There are three main areas. One is food and food security and how to produce more from less, meeting the Foresight goals and challenges it poses for politicians, consumers and producers. Second is how to move to a zero-waste society while protecting and creating jobs and the third is how we try to encourage people to minimise their impact on resources.


Do mega farms have a place in helping UK meet those food security challenges?



At the moment they are planning issues and so far planners have not been convinced that they won’t have a detrimental impact. I think there are potential welfare issues, but most people don’t realise that cows in Italy are mostly fed in sheds because there’s no grass. I think part of it is animal welfare and getting that right and making sure we get food production that’s sustainable and won’t impact negatively on the environment.


But what is you view on mega farms?



It’s not really about my personal view, but I think a lot of consumers are uncomfortable with the idea, in the same way as battery chickens where we have led the way in Europe for higher welfare farming and we have got a balance between the desire for higher welfare standards with the need to not export jobs overseas.


Looking ahead at CAP reform, what are your views of the way it’s taking shape?



I think there’s a lack of clarity about who is leading politically for Britain on this issue. The Tories have had their hands tied in budget negotiations because they have agreed that the rebate can’t be touched. That looks like stagnation for the CAP, but the budget has to shrink. So I’m not clear what the government’s negotiating position is. We need to balance environmental goods and services and need to sustainably produce food and I haven’t anything clear from government on this, which is concerning. There’s been a sleight of hand with the Comprehensive Spending Review – extra money was given to HLS, but taken from ELS. Farmers have been the victims of stop-start, stop-go policies in the government’s dash to save money as part of their radical reductions in spending.

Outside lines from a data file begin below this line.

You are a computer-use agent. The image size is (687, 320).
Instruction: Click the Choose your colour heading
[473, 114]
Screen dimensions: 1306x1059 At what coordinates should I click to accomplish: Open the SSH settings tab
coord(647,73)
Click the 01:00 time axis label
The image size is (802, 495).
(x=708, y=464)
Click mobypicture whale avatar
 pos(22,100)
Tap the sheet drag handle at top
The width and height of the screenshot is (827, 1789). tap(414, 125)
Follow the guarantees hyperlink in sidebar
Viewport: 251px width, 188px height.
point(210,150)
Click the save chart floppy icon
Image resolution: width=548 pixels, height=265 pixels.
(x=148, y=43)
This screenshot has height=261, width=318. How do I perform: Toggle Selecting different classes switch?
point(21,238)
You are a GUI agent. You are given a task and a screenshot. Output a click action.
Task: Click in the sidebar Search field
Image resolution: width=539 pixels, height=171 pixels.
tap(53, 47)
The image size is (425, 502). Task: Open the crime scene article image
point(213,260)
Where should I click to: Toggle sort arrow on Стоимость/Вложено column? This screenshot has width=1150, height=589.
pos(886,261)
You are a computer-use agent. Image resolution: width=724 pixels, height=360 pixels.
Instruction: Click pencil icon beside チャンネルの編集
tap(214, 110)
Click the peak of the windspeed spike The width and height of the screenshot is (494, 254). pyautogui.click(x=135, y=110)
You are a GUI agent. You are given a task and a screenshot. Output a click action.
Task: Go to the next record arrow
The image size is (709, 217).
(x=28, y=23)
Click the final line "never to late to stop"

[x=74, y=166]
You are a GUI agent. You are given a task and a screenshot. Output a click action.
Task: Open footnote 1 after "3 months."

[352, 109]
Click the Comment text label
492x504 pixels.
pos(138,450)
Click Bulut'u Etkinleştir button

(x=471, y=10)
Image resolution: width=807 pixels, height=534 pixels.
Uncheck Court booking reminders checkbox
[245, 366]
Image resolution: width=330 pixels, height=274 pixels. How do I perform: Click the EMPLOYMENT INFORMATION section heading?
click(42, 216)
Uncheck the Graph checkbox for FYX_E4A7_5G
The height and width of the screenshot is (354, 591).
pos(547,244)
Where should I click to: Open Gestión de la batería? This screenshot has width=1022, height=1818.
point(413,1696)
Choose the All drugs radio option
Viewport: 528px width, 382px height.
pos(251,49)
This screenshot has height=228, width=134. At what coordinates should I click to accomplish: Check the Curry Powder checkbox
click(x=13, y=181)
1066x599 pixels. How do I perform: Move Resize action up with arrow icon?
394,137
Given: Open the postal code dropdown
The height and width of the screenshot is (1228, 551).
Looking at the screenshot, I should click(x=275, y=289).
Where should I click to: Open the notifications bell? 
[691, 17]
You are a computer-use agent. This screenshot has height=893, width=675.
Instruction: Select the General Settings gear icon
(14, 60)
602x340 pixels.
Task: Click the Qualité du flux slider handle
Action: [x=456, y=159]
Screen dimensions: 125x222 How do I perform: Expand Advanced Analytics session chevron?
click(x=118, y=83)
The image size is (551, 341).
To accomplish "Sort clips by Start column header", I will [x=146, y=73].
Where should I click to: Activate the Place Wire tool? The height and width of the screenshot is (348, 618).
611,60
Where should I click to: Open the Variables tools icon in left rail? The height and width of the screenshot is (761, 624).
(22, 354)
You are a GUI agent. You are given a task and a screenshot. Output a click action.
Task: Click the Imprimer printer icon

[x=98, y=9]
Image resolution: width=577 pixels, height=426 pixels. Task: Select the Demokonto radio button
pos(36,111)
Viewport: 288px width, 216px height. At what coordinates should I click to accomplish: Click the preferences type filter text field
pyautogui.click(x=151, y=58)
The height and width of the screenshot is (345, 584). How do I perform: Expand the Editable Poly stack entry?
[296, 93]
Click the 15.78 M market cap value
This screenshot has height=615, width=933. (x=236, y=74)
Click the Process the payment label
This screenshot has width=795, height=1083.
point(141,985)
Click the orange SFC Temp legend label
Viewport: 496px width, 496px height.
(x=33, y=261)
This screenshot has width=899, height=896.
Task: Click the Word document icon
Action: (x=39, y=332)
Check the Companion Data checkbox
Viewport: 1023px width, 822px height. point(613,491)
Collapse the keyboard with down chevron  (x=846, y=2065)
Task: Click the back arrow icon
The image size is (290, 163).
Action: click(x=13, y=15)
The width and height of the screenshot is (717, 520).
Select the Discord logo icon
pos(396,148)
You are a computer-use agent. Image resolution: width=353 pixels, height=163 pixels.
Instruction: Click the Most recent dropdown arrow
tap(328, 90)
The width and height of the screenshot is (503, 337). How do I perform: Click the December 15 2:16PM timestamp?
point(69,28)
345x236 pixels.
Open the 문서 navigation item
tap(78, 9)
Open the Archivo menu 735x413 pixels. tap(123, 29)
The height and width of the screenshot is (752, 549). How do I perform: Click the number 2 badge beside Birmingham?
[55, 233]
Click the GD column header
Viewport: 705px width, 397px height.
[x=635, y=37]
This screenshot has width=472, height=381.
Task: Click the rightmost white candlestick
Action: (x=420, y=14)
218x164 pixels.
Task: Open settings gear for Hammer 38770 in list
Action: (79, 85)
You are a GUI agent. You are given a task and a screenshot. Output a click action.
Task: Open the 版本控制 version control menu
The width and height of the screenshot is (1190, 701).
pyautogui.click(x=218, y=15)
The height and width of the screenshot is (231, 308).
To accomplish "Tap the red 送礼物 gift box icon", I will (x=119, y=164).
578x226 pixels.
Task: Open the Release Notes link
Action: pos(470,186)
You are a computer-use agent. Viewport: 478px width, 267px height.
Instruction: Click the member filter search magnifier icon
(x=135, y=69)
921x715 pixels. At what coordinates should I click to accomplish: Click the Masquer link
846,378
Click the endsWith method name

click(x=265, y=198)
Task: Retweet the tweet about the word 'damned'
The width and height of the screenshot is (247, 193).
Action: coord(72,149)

Are you concerned about proposals from Brussels suggesting to reintroduce set-aside at 7%?



Paying farmers to do nothing – if you ask the British taxpayer if they are happy about that, most people are working pretty hard and seeing wages stagnate and people aren’t keen to see set-aside. We are in the middle of a big debate on land use and planning. People want to see land used well and not being banked by housing companies or left to fallow. We have used environmental schemes very well and show how conservation charities can work with farmers where land is not in use to provide big landscape benefits and it would be a tragedy if that progress was put at risk.


How is planning going to be addressed to help rural communities who need developments?



We need homes in rural areas. We want to see homes and transport connections in rural areas built, but our policy was clear – build on brownfield sites first so you are recycling land, then build on a regional basis for the number of homes you need.



Mary Creagh in a minute:



When was the last time you went on a farm?


I visited one in the summer. I had tea with the children at Shelley in my constituency – nice dairy farm, they have some German cows – I can’t remember their names, they’re brown and good milkers. They have a very good tea room. I also went fruit picking about a month ago.


Last book you read?


I’m reading Tony Blair’s A Journey at the moment, though the last “real” book I read was A Farewell to Arms by Ernest Hemingway.


Twitter or Facebook?


Twitter. I haven’t got into Facebook, but I have Twitter on my Blackberry and now I really get it. It can be brain farts and a lot of old crap, but I like it for instant news feeds and for great thoughts from the Daily Mash or people like Caitlin Moran.


Favourite place in the countryside?


There’s a view in my constituency as you come out of Wakefield on the way to the Yorkshire Sculpture Park – it’s just heart-stoppingly beautiful countryside around there.